The Eluma backsplash will be on display at KBIS (the Kitchen & Bath Industry Show) in April. You can find them on the Web at Element Designs
I appreciated your website and blogs and was impressed with the Eluma
Illuminated Backsplash you mentioned.
We are well along in the process of remodeling our kitchen but wanted
some better ideas for a behind-the-stove backsplash, and this looks
great. However, we're having trouble locating a source for it. Can you
point us in the right direction, please?
Jack and Jean
Jul 7, 2008
Their web site is http://www.element-designs.com/eluma.html
I haven't had an opportunity to specify them yet.
Please let me know how it goes.
Thank you, Peggy, for responding to my request.
I immediately went to Element Designs' website and sent an email by their "contact us" selection, but have not had any reply from them yet.
I have contacted their distributors in our general area (listed on the website), but they are uncertain about the backsplash uses. Apparently these units are normally used for shelves.
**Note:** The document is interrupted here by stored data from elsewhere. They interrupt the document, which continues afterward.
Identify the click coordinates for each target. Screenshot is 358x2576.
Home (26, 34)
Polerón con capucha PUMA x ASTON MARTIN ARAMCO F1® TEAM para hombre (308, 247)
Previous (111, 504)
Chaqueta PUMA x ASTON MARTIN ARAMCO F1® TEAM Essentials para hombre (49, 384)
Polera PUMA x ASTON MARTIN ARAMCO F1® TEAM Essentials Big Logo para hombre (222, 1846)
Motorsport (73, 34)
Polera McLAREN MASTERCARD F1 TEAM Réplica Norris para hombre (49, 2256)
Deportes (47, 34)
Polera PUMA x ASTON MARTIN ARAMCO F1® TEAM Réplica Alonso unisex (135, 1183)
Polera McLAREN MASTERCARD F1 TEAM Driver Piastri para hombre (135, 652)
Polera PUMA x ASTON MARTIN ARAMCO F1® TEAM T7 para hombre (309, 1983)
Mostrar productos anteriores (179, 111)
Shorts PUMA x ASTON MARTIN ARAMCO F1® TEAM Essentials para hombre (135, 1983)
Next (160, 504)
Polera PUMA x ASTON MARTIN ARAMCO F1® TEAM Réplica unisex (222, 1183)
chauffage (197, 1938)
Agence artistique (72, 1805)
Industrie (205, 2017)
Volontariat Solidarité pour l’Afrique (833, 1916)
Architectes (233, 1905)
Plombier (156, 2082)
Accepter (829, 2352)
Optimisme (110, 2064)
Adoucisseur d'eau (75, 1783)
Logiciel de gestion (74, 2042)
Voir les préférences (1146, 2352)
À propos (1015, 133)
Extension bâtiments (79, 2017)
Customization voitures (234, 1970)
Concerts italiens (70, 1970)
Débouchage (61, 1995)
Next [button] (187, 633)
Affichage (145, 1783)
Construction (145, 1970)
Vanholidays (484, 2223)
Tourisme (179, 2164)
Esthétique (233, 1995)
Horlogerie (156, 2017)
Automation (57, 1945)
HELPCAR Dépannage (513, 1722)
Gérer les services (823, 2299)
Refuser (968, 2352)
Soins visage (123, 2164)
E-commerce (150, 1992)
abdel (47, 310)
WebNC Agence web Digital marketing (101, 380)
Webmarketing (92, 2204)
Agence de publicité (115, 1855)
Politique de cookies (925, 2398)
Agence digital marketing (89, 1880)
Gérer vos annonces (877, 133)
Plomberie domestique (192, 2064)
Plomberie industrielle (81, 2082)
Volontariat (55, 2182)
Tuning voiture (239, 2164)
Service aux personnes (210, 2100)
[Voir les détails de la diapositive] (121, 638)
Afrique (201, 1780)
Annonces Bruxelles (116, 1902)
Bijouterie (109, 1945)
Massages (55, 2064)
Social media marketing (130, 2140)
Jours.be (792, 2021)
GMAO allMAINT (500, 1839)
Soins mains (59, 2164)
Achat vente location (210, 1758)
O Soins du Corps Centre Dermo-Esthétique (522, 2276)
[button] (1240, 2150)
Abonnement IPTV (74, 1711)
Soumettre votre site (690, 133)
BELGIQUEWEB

Even so, they said they would have to special order any of these products from Element Designs and have them shipped across country to us.
I had hoped to get a 24" x 48" unit, but they only come in 18" widths at any length. The quoted price for 18" x 48" was $514.41. We'll have to think a little more about it, but we love the concept.
Thanks again for your kind response.
The latest innovation in kitchen cabinets is not sleek European styling or green cabinetry or hot colors.
Instead it's a new drawer slide from Blum:
SERVO-DRIVE, the new opening feature, and BLUMOTION combine to give us the highest quality of motion for drawers using TANDEM or TANDEMBOX.
Drawers open automatically with just a touch on the drawer front or with a light pull of the handle. This amazing feature is based on an electrical drive that, once triggered, opens the drawer for you. The drawer is not connected to the drive unit, enabling it to stop in any position. Another innovative solution from Blum, the company that is perfecting motion in the kitchen.
Imagine being able to OPEN your drawers with a nudge from your knee or hip with your hands full! Such coolness!